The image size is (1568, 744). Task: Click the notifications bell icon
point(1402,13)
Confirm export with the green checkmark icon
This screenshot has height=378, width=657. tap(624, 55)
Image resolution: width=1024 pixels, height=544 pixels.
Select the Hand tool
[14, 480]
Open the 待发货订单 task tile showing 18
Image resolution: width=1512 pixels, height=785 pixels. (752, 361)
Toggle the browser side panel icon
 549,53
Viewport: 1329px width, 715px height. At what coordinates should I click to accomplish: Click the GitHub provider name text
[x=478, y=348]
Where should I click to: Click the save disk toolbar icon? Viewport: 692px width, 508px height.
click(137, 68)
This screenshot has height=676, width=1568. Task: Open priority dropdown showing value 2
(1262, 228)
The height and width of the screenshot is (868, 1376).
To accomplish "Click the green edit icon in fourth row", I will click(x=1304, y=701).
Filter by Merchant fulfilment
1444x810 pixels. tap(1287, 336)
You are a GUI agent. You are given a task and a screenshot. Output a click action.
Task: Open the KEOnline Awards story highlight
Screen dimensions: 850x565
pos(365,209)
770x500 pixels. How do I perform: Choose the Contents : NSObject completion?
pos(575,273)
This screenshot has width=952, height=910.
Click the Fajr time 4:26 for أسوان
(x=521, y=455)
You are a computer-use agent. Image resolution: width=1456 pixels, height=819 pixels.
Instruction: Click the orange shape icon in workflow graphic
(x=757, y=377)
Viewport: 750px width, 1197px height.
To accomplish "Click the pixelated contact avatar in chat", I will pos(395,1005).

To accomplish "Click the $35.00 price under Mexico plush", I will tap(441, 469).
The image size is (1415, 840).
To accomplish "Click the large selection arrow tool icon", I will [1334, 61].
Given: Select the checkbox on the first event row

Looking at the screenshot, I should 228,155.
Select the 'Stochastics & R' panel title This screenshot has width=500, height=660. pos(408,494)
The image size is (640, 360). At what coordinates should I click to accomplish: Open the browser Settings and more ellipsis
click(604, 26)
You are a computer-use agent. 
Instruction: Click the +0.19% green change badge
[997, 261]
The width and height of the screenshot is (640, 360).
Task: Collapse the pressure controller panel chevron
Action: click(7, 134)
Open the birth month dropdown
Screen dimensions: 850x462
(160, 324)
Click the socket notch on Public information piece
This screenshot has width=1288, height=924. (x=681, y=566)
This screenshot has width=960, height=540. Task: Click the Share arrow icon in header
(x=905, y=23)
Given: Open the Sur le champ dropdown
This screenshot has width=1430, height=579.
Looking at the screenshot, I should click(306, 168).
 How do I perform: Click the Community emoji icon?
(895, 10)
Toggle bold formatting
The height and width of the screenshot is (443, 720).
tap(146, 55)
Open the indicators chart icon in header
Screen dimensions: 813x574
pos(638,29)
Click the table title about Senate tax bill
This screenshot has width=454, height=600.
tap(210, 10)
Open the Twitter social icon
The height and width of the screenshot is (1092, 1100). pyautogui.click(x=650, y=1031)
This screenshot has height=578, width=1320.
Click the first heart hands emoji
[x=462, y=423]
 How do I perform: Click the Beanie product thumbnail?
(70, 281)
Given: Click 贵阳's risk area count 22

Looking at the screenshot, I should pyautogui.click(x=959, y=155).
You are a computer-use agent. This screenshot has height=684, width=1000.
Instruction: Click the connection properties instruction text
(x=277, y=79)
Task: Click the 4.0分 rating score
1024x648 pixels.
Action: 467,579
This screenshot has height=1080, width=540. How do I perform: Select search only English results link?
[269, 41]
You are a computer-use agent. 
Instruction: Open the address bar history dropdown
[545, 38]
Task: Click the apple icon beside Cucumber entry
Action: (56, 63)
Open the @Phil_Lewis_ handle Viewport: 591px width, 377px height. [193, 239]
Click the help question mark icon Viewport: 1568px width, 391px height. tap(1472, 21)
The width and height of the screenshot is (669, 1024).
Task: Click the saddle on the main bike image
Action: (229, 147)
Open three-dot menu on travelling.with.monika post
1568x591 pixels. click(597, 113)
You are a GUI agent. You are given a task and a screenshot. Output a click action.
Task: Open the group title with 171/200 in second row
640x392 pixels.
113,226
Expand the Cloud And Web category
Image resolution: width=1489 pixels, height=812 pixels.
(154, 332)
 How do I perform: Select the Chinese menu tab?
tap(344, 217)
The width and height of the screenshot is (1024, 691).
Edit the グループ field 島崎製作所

---

**EXERCISE PROMPT:** Retype the lines above without alteration. The first is the one containing "The width and height of the screenshot is (1024, 691).", and the last is the final line of the data.

**SOLUTION TO THIS TASK:**
The width and height of the screenshot is (1024, 691).
Edit the グループ field 島崎製作所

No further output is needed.